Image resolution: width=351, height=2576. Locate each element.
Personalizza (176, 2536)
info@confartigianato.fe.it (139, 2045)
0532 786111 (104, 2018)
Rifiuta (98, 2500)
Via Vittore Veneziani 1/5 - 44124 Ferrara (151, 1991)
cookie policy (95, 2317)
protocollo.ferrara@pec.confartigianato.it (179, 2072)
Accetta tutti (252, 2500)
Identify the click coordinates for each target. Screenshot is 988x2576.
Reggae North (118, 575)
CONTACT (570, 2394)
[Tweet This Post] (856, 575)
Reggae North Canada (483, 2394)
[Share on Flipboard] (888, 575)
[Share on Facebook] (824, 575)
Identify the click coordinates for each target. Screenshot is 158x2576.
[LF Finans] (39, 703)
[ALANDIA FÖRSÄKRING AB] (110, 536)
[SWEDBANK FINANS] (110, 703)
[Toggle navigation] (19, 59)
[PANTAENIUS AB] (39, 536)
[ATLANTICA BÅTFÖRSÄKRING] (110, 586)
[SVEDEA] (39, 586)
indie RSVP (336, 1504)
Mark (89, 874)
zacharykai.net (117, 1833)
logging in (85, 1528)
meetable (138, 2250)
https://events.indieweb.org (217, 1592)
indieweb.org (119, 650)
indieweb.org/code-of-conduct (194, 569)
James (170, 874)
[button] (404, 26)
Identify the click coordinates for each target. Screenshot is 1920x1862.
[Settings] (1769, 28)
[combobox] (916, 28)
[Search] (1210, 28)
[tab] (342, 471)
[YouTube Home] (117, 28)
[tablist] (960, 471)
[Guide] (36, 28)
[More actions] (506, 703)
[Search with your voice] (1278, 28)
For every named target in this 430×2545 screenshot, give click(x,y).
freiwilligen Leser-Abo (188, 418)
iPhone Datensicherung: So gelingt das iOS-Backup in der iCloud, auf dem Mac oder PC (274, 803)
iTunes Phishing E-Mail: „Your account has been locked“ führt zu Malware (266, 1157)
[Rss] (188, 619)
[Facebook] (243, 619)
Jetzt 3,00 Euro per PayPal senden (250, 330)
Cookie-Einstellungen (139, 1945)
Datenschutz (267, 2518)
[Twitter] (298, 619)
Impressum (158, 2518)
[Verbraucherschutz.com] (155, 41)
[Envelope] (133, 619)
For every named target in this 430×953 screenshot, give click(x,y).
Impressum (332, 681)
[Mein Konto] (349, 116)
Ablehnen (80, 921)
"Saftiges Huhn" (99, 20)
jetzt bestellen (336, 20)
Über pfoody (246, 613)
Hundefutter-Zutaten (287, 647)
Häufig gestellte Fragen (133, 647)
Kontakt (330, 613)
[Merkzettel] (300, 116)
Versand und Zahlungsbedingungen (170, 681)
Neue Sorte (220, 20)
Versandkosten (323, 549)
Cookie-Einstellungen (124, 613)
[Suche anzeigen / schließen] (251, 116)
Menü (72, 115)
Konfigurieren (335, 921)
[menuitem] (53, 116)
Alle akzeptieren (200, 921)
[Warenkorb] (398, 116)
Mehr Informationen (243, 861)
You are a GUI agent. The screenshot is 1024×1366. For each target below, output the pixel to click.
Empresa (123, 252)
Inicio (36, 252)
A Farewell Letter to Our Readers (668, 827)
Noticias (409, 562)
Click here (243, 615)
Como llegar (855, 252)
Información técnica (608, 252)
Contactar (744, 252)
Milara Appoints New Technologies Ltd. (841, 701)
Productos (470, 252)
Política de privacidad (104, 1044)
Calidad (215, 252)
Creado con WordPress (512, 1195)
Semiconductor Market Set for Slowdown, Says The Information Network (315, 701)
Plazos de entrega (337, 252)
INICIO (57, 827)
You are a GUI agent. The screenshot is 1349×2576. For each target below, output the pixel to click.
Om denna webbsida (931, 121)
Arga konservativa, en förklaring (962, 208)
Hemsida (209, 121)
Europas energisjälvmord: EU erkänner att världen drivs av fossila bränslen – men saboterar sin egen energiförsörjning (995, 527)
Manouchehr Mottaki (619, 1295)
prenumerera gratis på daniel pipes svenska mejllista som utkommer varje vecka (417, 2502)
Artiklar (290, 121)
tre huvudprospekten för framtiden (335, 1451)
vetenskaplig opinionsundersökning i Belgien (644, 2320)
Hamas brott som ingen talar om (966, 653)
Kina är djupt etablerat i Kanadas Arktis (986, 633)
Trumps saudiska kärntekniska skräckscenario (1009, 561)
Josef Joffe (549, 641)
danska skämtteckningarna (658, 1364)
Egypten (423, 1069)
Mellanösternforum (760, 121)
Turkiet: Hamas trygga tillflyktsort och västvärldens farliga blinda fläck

*Exercise description*: In the listing above, find the line containing "Política de privacidad (104, 1044)" and the line containing "INICIO (57, 827)", then retype both and every line between them exactly, with nothing else.

*Solution to this task*:
Política de privacidad (104, 1044)
Calidad (215, 252)
Creado con WordPress (512, 1195)
Semiconductor Market Set for Slowdown, Says The Information Network (315, 701)
Plazos de entrega (337, 252)
INICIO (57, 827)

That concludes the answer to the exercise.